An extract from ‘The Conversation’
Jo Burns & Emily Cooper
MTW: Marie-Thérèse Walter (13 July 1909 – 20 October 1977) was the French lover and model of Pablo Picasso from 1927 to about 1935. Their relationship began when she was seventeen years old; he was forty-five and still living with his first wife, Olga. It ended when Picasso began his next relationship with the artist Dora Maar. In 1977, Marie-Thérèse committed suicide, four years after Picasso’s death. (Voiced by Jo Burns)
DM: Henriette Theodora Markovitch (22 November 1907 – 16 July 1997), known as Dora Maar, was a renowned surrealist French photographer, painter and poet. Dora and Picasso were together for nine years until Picasso began a relationship with Françoise Gilot. Dora continued painting and photography until she died at eighty-nine years old. (Voiced by Emily Cooper)
Sketch of a Mistress
MTW
Dora, it’s not easy to be wrenched away.
I wonder if you happily cultivated
your image, as a renowned
stealer of rings, your shiny conquests.
Did you relish the scandal?
I’m no judge, I hardly did any different
so what is it that gives the impression
that you aren’t averse to side-shows
or even the label homewrecker?
I became accustomed to that insult once,
from Olga. I learnt that three are a tiding,
a charm, and a gulp. I weighed whens, not whys
in my beak and, for a while became expert
in dark arts. I learnt to mimic the ways
of a thief, his tricks-in-flight, his evening habits.
And I wonder if, on overcast nights,
your nape also plumes, aching for dawn,
or your scapulars for an honest man.
Having been wrenched away, to be painted
as someone you’re not, is to understand
you were only a decoy from the very start.
Sometimes I imagine you scavenging
illusions of grandeur, fed wriggling lie by lie
to keep you in his wicker cage until you find
that glimmer has no bones to pick on.
Double Exposure
DM
Marie-Thérèse,
It is important to face yourself face on
Do not shy away from your own reflection
Perhaps if you took the time to wrestle
With yourself.
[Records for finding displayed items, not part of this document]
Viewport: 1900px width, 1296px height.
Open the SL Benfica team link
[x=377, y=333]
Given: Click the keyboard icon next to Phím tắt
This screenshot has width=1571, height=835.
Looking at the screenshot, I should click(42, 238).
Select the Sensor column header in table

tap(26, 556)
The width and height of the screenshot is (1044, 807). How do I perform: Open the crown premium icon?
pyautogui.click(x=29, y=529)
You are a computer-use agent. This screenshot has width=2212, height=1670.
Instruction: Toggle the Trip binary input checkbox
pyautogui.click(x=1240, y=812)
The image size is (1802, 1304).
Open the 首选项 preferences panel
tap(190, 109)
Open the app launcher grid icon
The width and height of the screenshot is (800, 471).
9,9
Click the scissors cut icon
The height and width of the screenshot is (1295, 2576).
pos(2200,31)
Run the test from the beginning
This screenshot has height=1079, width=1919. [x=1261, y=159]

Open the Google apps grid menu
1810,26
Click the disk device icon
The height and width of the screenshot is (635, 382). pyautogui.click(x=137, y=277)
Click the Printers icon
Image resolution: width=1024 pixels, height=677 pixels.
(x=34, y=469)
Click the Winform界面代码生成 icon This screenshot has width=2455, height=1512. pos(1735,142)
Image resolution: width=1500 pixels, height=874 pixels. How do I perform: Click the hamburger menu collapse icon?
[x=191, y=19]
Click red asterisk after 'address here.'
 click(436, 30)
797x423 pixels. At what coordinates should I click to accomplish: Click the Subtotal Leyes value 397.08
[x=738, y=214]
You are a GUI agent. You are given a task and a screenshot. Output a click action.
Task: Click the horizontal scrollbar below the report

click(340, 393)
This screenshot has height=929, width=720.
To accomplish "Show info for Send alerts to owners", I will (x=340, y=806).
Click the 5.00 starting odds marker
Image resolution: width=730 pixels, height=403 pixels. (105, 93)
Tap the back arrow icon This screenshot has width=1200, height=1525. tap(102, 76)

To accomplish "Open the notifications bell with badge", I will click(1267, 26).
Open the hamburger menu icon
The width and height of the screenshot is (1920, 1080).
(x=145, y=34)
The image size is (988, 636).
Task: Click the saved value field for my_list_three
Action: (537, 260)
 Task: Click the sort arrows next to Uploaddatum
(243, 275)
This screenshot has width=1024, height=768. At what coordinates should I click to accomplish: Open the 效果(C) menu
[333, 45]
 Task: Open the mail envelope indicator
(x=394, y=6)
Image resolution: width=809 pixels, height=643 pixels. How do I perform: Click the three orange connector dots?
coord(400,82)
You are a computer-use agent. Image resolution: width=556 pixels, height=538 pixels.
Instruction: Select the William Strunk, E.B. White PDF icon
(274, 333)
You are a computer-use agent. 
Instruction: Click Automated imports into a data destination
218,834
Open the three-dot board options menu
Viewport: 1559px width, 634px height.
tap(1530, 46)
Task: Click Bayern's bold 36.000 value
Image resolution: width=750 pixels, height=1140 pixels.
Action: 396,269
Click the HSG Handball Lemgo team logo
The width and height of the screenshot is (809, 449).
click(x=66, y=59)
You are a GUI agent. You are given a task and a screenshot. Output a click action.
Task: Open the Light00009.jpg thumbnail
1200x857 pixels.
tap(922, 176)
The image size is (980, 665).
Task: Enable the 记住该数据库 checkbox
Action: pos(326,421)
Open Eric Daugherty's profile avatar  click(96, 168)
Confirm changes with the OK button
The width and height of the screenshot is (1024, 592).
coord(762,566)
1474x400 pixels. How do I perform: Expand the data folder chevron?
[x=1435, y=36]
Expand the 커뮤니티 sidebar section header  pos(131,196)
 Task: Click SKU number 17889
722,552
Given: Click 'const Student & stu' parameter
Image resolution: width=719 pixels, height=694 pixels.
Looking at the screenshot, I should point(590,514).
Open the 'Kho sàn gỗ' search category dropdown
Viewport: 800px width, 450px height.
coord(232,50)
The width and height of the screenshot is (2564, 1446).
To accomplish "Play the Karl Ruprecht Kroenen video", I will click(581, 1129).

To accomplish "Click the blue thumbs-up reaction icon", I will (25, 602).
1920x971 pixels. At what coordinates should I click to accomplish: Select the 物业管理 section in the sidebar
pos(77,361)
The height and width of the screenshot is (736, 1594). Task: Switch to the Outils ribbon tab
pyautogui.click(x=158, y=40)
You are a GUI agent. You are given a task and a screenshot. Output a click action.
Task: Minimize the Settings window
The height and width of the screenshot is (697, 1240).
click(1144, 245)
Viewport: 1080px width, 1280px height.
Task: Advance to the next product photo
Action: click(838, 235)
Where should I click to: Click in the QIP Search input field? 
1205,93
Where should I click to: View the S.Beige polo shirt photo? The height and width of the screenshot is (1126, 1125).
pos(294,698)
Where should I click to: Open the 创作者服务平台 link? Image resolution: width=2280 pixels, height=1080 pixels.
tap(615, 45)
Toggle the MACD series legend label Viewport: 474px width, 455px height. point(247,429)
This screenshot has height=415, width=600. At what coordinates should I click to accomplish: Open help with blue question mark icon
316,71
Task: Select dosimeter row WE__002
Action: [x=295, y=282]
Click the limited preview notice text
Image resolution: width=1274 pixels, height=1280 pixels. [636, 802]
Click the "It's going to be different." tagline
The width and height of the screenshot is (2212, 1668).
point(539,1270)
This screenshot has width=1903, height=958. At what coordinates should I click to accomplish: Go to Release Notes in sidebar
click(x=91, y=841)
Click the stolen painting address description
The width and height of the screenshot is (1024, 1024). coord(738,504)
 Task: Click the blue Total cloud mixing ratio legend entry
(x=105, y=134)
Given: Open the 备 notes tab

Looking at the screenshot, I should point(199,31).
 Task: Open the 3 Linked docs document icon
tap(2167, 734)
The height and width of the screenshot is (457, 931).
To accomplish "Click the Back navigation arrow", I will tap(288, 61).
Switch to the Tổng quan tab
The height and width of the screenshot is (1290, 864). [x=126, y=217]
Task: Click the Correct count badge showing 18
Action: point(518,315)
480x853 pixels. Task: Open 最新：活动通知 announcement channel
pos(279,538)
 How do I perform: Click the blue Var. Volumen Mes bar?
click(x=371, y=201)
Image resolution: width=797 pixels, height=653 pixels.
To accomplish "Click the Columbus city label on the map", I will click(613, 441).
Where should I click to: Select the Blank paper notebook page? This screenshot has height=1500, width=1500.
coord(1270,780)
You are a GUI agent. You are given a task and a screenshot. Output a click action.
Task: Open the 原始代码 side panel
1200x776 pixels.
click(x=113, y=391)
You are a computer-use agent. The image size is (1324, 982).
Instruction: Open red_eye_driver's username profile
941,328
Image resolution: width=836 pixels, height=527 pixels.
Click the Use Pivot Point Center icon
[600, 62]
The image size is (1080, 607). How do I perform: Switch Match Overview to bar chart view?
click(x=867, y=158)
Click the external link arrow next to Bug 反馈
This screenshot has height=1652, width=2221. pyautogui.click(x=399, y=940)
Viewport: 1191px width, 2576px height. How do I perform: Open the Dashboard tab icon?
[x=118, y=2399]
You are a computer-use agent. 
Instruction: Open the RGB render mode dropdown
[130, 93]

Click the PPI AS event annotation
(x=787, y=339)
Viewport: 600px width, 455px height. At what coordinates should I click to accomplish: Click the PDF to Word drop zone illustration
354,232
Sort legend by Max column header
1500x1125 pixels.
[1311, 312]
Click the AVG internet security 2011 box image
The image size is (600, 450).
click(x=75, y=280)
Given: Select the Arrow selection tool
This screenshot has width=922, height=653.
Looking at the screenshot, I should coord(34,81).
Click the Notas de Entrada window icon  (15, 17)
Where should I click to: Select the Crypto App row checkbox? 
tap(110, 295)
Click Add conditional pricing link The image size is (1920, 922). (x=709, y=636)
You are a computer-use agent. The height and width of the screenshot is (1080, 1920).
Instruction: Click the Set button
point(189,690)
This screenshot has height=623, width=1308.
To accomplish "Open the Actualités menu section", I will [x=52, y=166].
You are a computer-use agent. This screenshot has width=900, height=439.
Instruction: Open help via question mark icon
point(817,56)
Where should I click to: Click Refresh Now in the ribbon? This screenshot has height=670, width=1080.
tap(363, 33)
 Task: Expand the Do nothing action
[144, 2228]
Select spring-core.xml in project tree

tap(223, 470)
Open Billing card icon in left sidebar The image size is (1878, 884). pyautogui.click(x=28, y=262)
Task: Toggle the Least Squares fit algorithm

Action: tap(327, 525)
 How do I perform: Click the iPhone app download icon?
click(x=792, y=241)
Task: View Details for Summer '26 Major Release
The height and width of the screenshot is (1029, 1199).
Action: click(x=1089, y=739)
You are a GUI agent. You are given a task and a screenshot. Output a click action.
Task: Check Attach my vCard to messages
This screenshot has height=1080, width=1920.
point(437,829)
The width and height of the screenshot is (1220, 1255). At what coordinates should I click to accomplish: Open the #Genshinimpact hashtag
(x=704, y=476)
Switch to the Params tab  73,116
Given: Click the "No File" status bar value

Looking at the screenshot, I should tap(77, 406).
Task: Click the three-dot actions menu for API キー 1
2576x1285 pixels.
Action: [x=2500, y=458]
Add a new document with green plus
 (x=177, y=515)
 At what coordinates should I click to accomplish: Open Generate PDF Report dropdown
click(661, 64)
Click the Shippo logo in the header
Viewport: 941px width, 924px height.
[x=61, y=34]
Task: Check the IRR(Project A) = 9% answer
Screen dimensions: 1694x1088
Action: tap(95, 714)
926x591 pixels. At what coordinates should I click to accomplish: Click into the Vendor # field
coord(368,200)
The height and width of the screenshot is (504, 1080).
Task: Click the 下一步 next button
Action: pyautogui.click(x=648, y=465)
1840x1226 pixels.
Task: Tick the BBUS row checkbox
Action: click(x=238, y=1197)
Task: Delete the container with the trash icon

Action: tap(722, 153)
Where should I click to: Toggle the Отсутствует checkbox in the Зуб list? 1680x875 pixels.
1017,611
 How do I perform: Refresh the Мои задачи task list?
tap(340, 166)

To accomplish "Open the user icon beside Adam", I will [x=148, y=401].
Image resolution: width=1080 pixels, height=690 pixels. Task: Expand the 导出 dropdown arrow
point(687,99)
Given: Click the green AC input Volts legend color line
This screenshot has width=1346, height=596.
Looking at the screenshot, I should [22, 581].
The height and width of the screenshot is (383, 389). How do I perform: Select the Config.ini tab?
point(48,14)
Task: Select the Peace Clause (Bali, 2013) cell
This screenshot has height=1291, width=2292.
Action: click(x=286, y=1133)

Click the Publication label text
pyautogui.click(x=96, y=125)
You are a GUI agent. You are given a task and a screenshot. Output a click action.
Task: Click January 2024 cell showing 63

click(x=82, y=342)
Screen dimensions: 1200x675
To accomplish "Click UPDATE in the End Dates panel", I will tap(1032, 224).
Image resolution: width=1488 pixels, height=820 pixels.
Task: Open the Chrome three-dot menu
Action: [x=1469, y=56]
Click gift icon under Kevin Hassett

Heels of your palms hard
Against the splintered wood of the studio floor
Scraping up the monochrome oils
With your pointing finger. Because each
Of your fingers is a pointing finger when
You make a fist. Contrast yourself
Against yourself. Paint the background first
Allow the image to reveal itself. You don’t
Have to try quite so hard. Capture it
The moment it has happened. Too late
Development is inevitable in this light
Fist-Fight in Front of Guernica
MTW
Dora, what hurt me was not your fists
or even him in your clutch.
It was his passivity as we hissed
at each other. He’d told me before
about Guernica; how it was for me,
the extent of his love. I’d accepted his use
of my blood, but still...
A woman knows when something is up.
The one in his new work was elegant, sharp,
sleek and dark. And here you were, claiming
it all. I asked him Pablo, which one of us leaves?
and he weighed me, gentle, against you, smart.
Dora, you know he refused to decide;
not truly yours but no longer mine.
We grappled, writhed. But what’s a few bruises
compared to being drawn as you die slowly?
More painful than those new sketches of me;
increasingly ugly, pastelled and blurred,
was my victimhood, portrayed by him
contrasted with glamour and monochrome.
And then the smirk as you and I bled;
The choicest experience of my life, he said.
Dora, can you imagine yet how it feels
to see through art how undesired you are?
A Ring with a Spike Inside
DM
On balance there was and is no harmony
Things observed are never owned
The light that touched the canvas
Left again, there are no scuff marks
On the floor
I cleaned my nails of you
We were collected
You and I
Projected onto white emulsion walls
It is a job in itself shaking loose
I consider writing you a letter
Instead I send him a rusty spade
I have furrowed deep enough inside
Your head, I will always be the other
JO BURNS was born in County Derry and now lives in Germany. The author of Circling for Gods (Eyewear Publishing), White Horses and Brink (both Turas Press), Jo has won the Magma Poetry Competition, the Irish Writers’ Festival Shirley McClure Prize, the Wild Word New Irish Writing in Germany Award, The Listowel Poetry Prize and The Poetry Society UK Hamish Canham Poetry Prize. Her collaborative collection titled The Conversation, written together with Emily Cooper and published by Doire Press, was published in April 2024.
EMILY COOPER is a poet and writer based in Donegal. Her poetry and prose has been published in The Stinging Fly, Banshee, Winter Papers and The London Magazine, among others. A 2019 recipient of the Arts Council Next Generation Award, Emily’s poetry debut, Glass, was published by Makina Books in 2021. In April 2024, The Conversation, written in collaboration with Jo Burns, was published by Doire Press. She is also co-founder and an editor for The Pig’s Back literary journal.